[YOUR GOAL] In the excerpted text on the workers compensation false-claim statute, why was the word "willfully" added to the 1989 statute?

[EXCERPTED TEXT]
——

1.We note, as we did in Dean v. North Dakota Workers Comp. Bureau, 1997 ND 165, ¶17, 567 N.W.2d 626, these questions are overly broad; that is, "[t]here is no limitation of the period of time or the severity of a 'prior problem' to an 'exact part' of the body." Because they are so broad, further investigation should follow when suspicious answers are given on the claim form. Id. at ¶19. Further investigation did occur here when the Bureau sent Hausauer the Prior Injury Questionnaire.
2.At the time of Hausauer's injury, N.D.C.C. § 65-05-33 provided:
Any person claiming benefits or payment for services under this title, who willfully files a false claim or makes a false statement, or willfully fails to notify the bureau as to the receipt of income, or an increase in income, from employment, after the issuance of an order awarding benefits, in connection with any claim or application under this title is guilty of a class A misdemeanor, but if the act is committed to obtain, or pursuant to a scheme to obtain, more than five hundred dollars in benefits or services, the offense is a class C felony. Provided further that:
1. For the purposes of this section, "statement" includes any testimony, claim form,
notice, proof of injury, proof of return to work status, bill for services, diagnosis,
prescription, hospital or doctor records, x-ray, test results, or other evidence of loss,
injury, or expense.2. In addition to any other penalties provided by law, the person claiming benefits or
payment for services in violation of this section shall reimburse the bureau for any
benefits paid based upon the false claim or false statement and, if applicable, under
section 65-05-29 and shall forfeit any additional benefits relative to that injury.
The legislative history indicates the word "willfully" first appeared in the 1989 statute and was added at the request of the N.D. Hospital Association so that hospital employees submitting medical bills to the Workers Compensation Bureau would not be criminally liable if a bill was false. See Hearing on S.B. 2237 Before the House Committee on Industry, Business & Labor, 51st Legislative Assembly (N.D. 1989) (testimony of Harold Anderson, representing the N.D. Hospital Association).
This section was amended subsequent to Hausauer's injury. See 1997 N.D. Sess. Laws ch. 534, § 4.

——

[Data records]
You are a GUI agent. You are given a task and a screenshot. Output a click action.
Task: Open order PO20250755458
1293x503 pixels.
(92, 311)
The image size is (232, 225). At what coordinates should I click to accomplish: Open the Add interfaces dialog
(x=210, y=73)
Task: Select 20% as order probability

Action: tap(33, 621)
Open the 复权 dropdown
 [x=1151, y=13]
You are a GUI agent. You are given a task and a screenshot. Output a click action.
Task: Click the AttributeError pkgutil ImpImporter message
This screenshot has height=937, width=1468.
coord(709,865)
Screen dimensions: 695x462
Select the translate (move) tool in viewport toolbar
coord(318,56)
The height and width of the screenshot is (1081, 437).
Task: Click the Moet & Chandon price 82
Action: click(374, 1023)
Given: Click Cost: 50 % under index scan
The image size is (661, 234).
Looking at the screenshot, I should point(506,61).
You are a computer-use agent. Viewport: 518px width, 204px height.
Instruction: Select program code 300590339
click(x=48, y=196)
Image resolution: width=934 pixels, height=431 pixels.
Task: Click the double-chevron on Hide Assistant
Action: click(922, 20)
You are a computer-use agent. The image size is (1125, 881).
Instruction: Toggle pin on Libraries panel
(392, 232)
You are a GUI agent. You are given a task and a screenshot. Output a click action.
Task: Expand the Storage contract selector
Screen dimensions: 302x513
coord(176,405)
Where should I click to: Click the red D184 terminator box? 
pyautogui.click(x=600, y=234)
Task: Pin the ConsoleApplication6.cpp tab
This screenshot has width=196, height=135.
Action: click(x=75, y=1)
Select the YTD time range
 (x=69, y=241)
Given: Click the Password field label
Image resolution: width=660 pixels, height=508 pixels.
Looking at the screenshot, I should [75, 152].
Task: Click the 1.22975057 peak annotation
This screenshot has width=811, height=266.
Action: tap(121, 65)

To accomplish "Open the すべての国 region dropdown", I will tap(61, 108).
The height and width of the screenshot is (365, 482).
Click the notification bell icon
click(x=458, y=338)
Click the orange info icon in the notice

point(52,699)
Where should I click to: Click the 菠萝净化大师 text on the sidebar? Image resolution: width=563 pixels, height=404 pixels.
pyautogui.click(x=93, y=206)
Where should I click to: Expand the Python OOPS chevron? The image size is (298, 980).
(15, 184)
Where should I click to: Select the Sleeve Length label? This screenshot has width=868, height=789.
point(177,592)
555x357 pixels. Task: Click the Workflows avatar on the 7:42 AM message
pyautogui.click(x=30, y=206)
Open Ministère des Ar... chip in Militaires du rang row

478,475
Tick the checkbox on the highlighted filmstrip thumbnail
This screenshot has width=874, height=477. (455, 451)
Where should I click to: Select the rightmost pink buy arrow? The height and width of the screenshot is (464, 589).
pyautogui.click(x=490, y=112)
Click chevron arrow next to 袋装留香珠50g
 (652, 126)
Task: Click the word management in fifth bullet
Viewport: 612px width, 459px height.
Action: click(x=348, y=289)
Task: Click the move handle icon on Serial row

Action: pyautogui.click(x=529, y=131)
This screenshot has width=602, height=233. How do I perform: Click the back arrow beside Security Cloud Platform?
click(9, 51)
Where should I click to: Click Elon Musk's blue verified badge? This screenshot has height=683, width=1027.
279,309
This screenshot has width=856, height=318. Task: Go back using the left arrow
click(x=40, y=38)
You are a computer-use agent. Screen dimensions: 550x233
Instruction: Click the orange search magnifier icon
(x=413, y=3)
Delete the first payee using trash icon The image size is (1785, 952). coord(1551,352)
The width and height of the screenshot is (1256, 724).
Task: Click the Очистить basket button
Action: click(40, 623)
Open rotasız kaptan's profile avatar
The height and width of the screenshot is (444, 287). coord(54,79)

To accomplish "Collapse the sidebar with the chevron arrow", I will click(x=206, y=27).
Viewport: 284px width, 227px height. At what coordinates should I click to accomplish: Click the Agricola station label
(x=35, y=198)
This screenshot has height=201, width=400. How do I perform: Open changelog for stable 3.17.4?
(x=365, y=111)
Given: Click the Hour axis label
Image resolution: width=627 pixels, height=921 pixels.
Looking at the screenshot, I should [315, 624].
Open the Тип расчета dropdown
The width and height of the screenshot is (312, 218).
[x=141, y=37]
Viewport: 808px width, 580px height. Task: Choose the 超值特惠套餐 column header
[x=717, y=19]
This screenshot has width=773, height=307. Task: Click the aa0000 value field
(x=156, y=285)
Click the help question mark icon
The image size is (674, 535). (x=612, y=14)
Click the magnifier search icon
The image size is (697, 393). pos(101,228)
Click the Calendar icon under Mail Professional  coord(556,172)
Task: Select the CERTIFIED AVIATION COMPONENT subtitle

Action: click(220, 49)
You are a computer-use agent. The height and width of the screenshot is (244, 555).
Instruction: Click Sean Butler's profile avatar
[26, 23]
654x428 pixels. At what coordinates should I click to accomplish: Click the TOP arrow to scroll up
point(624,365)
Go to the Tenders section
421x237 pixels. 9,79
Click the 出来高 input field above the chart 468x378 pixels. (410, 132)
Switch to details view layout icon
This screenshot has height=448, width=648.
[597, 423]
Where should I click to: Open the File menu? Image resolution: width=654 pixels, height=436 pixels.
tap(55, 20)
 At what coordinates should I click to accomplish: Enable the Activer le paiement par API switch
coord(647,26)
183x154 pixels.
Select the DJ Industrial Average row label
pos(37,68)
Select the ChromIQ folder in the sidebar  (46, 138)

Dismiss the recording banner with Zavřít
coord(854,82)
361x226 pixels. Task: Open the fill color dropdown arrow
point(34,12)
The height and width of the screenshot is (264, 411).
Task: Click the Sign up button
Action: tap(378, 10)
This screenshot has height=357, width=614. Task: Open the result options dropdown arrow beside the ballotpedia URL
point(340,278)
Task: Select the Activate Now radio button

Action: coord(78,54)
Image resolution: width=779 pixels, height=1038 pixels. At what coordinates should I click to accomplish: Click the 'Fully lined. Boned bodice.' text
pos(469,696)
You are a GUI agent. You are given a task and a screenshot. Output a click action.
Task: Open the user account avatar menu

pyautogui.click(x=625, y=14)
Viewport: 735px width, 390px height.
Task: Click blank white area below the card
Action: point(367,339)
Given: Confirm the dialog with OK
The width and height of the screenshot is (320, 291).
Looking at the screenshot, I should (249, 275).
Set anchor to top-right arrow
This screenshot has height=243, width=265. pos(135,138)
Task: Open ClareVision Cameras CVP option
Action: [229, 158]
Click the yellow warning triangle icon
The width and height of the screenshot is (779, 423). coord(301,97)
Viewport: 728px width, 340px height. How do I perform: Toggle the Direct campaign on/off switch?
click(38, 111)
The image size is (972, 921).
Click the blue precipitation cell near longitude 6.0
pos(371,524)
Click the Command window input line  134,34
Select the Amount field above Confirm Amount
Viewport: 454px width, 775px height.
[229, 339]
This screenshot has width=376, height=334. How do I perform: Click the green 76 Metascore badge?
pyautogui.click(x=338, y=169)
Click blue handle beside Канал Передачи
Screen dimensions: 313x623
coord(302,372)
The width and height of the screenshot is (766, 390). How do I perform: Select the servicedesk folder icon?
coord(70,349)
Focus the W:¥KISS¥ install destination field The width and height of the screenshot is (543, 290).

——

[ANSWER] The word "willfully" was added at the request of the N.D. Hospital Association. The goal was to keep hospital employees who submitted medical bills to the Workers Compensation Bureau from being criminally liable if a bill was false.